== Task brief ==
Determine how many lines of the entries contain "agent". Reply with that number alone.

== Data for analysis ==
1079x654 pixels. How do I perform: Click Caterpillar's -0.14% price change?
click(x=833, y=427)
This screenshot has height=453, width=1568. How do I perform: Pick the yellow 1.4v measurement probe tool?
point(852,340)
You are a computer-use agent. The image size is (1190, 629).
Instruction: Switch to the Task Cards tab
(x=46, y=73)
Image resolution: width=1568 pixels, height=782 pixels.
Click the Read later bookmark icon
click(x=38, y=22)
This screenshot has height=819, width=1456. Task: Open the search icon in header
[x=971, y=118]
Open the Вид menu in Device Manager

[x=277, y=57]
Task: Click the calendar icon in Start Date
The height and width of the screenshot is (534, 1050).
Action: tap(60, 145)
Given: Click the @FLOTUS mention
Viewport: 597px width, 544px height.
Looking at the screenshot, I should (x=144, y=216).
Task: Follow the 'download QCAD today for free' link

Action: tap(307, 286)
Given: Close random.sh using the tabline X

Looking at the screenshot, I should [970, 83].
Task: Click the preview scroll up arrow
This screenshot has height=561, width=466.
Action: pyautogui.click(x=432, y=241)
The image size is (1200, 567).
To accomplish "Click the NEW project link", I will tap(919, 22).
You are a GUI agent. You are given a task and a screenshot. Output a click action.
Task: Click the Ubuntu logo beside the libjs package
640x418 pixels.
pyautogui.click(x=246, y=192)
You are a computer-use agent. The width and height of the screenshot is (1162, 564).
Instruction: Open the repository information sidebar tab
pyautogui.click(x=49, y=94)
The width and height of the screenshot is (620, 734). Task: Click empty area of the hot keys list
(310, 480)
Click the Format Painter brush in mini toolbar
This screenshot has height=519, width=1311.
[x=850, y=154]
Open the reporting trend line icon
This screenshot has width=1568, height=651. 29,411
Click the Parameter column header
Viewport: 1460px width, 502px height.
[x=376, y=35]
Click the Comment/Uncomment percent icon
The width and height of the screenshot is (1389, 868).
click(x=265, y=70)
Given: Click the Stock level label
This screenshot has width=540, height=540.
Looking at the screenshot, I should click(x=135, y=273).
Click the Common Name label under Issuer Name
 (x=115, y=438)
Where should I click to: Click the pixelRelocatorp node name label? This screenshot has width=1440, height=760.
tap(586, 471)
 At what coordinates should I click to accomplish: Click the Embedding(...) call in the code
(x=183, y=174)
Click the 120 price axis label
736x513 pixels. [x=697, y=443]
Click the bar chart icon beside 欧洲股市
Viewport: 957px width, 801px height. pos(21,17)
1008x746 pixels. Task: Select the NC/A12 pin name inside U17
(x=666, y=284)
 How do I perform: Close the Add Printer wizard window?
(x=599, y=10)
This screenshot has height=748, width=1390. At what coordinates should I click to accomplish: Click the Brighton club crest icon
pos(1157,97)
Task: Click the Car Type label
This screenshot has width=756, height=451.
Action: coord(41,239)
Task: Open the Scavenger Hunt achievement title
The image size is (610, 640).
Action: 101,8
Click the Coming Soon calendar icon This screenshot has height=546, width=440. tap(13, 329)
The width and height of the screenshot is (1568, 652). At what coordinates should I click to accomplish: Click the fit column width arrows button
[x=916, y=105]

== Expected answer ==
3